- [Extracted material]
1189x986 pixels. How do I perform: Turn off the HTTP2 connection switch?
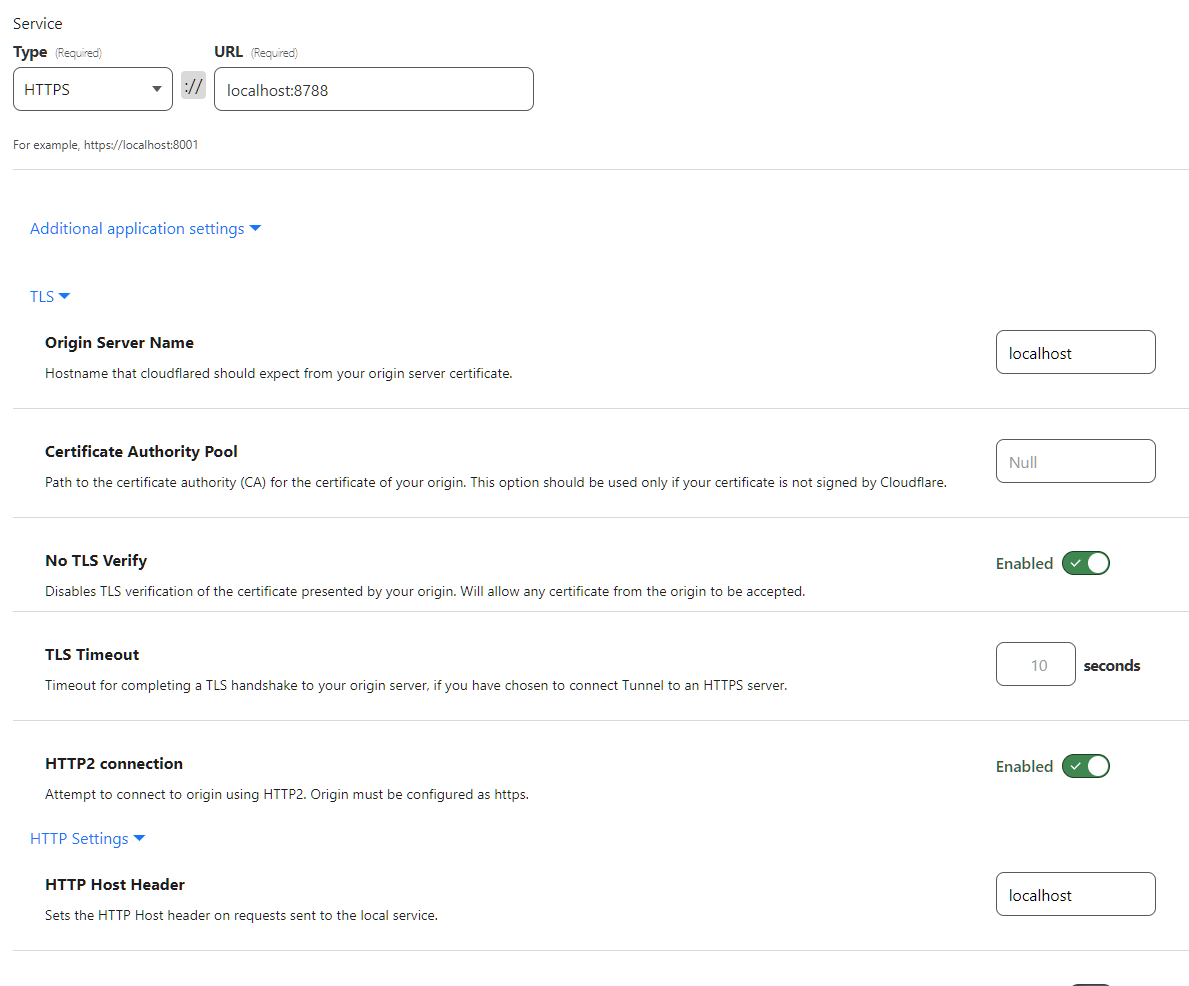1086,766
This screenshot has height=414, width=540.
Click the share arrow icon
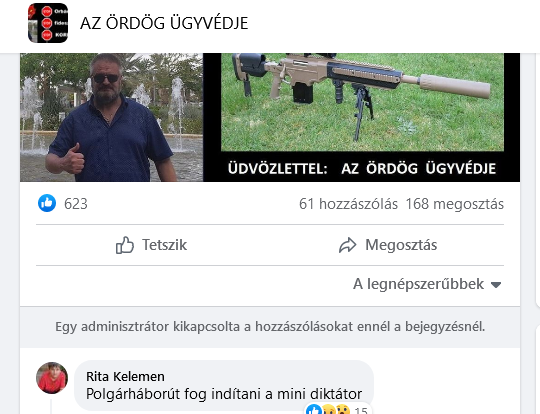pos(347,245)
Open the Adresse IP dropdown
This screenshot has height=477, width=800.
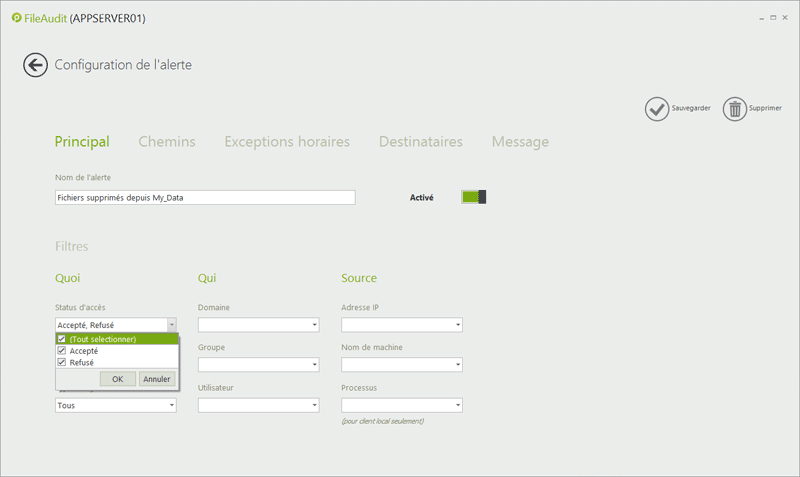point(456,325)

- [Task instructions]
Word for word, write out the whole listing, keeping none of the pictures.

- [Reply to the exercise]
1189x986 pixels. How do I perform: Turn off the HTTP2 connection switch?
1086,766
This screenshot has height=414, width=540.
Click the share arrow icon
pos(347,245)
Open the Adresse IP dropdown
This screenshot has height=477, width=800.
point(456,325)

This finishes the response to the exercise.